* _ABOUT THIS TASK_
Print this span of the material below exactly: the line with "You are a computer-use agent. 940x674 pixels.", the line with "Click the Export button", and every line between them, but nothing else.

* _SUPPLIED MATERIAL_
▼

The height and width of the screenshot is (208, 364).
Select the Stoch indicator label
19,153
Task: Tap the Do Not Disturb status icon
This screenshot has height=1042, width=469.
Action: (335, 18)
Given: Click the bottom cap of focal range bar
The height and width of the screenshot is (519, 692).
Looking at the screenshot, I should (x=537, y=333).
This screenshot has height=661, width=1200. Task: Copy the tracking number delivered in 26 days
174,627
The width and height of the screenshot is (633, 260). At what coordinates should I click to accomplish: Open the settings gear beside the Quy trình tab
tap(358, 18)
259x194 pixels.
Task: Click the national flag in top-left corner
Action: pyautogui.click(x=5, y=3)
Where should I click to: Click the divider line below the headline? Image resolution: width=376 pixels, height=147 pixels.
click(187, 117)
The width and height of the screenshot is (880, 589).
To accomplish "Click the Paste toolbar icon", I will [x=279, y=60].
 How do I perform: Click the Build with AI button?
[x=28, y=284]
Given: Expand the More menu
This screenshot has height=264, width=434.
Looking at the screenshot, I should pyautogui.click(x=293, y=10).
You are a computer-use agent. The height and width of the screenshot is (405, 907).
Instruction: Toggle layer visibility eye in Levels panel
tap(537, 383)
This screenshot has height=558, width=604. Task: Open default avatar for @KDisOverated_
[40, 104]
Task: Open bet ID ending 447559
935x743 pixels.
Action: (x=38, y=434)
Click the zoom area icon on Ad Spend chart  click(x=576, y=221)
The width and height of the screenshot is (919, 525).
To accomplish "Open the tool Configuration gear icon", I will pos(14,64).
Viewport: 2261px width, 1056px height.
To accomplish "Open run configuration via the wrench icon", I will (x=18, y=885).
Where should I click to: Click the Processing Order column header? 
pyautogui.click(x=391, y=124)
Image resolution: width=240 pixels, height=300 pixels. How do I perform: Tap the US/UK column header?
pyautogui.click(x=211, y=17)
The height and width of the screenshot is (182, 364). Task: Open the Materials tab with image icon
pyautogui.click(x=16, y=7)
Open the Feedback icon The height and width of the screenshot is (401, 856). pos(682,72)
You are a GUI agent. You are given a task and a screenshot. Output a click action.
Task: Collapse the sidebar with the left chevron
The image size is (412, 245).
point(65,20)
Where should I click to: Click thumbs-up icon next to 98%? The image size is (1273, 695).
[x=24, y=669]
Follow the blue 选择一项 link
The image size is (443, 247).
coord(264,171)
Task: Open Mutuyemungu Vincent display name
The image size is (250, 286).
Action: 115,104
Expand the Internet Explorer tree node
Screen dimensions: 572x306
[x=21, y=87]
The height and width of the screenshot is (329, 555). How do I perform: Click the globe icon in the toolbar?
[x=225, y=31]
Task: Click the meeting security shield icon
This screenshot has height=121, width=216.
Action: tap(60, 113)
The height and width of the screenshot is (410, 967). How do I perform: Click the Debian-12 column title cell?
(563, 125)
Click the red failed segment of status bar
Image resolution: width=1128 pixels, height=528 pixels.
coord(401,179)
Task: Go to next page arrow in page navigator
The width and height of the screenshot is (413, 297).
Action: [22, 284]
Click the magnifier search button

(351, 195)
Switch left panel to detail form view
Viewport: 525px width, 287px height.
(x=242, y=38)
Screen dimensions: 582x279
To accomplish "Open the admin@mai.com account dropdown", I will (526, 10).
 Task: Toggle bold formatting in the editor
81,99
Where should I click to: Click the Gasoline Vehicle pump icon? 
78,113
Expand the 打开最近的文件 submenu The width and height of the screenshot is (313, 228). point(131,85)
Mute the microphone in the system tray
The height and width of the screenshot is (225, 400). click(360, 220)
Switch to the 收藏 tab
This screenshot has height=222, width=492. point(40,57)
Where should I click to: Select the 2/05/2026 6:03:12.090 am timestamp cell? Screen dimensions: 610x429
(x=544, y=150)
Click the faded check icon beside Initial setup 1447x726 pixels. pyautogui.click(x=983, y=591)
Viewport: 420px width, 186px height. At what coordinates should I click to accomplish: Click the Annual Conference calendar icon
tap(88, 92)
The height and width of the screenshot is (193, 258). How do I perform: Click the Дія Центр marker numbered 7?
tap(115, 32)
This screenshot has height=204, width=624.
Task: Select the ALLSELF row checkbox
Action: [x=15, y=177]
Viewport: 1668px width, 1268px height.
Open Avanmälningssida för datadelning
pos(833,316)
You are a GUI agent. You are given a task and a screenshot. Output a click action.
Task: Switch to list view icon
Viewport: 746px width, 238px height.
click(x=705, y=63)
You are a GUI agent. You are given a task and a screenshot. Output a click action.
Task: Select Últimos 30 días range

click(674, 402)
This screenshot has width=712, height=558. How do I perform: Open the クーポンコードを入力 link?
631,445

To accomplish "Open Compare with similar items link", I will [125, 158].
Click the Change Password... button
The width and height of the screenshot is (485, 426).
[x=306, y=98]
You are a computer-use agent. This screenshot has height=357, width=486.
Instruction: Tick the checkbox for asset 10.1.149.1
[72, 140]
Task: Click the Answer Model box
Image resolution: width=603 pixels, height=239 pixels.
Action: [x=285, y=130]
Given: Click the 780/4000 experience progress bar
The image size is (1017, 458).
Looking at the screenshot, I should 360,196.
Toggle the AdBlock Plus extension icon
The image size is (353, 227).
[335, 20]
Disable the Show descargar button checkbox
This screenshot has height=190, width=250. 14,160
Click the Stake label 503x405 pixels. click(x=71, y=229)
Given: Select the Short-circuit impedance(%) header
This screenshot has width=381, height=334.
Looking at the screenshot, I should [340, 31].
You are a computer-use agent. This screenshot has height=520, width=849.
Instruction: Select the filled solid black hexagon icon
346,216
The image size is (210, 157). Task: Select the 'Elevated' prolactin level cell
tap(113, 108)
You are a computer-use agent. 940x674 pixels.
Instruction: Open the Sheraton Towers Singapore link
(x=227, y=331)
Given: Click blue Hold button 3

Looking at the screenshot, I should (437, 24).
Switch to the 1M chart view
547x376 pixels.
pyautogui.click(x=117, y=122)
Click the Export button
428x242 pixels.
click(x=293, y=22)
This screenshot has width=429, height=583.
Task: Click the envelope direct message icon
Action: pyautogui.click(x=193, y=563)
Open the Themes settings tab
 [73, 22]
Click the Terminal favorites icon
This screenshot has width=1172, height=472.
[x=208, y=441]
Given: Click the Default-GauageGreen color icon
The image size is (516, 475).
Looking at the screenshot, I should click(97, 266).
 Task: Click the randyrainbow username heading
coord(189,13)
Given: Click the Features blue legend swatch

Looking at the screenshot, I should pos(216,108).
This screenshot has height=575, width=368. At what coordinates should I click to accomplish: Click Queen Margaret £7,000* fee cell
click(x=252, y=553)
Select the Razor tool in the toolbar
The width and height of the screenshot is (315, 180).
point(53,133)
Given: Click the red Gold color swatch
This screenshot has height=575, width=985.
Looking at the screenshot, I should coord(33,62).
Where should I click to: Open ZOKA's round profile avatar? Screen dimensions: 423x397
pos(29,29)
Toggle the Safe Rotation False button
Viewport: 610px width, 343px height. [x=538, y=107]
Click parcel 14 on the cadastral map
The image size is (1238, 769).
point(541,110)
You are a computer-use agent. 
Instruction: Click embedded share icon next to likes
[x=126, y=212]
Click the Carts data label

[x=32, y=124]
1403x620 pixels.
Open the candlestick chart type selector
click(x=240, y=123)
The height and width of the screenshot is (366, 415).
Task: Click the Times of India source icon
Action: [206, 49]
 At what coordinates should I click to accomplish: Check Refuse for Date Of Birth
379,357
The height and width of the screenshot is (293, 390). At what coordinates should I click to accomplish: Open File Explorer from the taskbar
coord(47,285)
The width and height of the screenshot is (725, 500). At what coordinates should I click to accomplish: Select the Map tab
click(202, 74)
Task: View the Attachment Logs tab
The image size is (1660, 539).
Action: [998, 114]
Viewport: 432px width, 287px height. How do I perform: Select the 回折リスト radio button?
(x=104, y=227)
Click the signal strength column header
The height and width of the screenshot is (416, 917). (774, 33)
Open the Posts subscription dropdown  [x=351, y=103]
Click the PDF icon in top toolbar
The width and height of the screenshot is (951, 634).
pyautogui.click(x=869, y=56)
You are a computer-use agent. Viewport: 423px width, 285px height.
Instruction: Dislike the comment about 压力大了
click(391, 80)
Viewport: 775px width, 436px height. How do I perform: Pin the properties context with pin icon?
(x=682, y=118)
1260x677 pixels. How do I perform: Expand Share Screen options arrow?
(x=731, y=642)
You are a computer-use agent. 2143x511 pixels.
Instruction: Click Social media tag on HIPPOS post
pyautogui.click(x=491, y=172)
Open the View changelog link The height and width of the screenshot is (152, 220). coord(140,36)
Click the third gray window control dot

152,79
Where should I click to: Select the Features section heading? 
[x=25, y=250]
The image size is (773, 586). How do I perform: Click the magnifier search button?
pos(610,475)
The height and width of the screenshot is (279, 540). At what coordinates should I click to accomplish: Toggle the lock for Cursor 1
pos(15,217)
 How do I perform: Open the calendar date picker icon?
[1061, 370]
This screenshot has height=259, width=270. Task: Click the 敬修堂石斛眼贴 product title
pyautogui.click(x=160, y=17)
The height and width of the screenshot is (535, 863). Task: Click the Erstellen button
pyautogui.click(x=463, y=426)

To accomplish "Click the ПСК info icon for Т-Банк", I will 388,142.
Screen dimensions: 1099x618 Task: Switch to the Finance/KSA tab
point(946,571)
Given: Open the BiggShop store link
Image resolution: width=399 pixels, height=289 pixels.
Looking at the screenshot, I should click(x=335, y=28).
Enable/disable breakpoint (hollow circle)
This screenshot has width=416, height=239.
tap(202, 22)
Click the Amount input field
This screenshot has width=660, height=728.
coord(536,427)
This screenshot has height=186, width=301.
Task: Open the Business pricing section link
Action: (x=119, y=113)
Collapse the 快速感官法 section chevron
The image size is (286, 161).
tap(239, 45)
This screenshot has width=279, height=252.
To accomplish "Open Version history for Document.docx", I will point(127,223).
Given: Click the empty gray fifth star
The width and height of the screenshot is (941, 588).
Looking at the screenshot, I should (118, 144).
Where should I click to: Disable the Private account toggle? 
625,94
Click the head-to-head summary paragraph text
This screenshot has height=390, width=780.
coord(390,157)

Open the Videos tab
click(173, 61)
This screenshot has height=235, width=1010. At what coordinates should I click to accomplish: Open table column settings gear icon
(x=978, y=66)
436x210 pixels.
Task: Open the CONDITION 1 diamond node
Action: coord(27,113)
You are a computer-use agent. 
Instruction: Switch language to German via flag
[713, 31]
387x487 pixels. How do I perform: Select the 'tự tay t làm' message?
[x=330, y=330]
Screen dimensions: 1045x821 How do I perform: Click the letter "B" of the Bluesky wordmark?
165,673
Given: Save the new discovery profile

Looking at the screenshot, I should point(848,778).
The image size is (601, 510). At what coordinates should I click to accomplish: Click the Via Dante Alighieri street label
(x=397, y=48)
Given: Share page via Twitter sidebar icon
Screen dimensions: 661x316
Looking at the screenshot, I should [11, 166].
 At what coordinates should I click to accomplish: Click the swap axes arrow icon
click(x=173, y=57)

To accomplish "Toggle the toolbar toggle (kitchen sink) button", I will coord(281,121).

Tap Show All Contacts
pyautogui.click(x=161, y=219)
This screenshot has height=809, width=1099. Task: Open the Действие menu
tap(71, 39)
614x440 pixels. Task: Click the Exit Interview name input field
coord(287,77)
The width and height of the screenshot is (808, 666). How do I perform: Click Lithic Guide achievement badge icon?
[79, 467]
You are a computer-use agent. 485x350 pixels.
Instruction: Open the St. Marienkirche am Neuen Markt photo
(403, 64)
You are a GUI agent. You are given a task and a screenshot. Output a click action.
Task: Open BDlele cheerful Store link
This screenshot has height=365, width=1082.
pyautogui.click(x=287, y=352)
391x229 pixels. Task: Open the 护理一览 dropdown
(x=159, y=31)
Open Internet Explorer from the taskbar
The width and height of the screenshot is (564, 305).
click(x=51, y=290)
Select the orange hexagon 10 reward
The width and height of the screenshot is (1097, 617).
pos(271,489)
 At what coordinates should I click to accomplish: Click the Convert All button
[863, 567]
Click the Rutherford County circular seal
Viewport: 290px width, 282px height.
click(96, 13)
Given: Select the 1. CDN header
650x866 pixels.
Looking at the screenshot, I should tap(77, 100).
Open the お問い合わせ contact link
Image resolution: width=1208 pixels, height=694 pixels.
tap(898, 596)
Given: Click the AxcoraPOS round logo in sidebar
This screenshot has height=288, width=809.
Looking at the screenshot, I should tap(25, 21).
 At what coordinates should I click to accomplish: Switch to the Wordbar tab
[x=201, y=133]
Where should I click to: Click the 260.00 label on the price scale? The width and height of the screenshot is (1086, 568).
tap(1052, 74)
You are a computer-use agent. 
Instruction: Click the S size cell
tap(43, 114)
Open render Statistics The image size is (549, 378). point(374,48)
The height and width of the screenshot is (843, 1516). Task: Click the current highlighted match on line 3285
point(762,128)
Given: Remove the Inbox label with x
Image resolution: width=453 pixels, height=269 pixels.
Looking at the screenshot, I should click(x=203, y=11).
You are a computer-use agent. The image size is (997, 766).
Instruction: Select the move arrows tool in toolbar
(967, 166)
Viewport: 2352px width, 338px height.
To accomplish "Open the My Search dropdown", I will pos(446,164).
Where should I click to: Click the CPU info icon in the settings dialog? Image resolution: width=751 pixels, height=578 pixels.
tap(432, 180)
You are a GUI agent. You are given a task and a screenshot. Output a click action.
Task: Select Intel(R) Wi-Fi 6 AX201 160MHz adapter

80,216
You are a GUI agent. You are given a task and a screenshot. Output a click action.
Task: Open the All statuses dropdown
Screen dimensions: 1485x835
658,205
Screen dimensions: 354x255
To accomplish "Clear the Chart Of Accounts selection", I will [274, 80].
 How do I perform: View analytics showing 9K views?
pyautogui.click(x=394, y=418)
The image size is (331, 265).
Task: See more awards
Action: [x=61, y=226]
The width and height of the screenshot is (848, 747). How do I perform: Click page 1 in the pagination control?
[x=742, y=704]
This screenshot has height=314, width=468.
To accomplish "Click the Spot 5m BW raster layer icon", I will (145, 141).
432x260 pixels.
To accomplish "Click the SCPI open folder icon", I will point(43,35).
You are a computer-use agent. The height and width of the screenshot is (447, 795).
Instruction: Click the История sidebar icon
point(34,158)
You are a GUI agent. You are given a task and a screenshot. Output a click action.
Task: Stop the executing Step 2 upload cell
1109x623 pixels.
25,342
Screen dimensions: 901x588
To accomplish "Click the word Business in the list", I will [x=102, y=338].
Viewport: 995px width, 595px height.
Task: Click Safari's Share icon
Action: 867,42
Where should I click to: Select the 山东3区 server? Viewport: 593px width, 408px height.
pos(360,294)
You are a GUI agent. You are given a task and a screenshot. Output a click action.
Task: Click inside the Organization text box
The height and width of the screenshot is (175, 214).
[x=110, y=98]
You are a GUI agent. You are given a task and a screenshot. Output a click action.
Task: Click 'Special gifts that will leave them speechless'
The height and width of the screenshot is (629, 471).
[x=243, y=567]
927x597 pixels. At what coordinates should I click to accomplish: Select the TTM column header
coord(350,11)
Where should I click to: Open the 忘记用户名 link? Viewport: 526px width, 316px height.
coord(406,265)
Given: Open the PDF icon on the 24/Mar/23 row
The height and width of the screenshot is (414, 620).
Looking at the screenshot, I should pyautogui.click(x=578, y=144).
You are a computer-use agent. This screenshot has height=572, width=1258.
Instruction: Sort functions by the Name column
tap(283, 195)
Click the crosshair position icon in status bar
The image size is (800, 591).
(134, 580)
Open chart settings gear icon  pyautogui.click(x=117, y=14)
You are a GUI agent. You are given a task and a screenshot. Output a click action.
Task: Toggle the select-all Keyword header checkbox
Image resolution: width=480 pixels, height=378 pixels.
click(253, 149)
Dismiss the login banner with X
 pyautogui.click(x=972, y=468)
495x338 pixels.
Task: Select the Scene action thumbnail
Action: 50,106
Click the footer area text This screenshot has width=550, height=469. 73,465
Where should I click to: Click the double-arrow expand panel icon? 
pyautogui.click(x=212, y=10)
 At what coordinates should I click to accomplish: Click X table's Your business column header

▲

* _TASK RESPONSE_
You are a computer-use agent. 940x674 pixels.
Instruction: Open the Sheraton Towers Singapore link
(x=227, y=331)
Given: Click blue Hold button 3

Looking at the screenshot, I should (437, 24).
Switch to the 1M chart view
547x376 pixels.
pyautogui.click(x=117, y=122)
Click the Export button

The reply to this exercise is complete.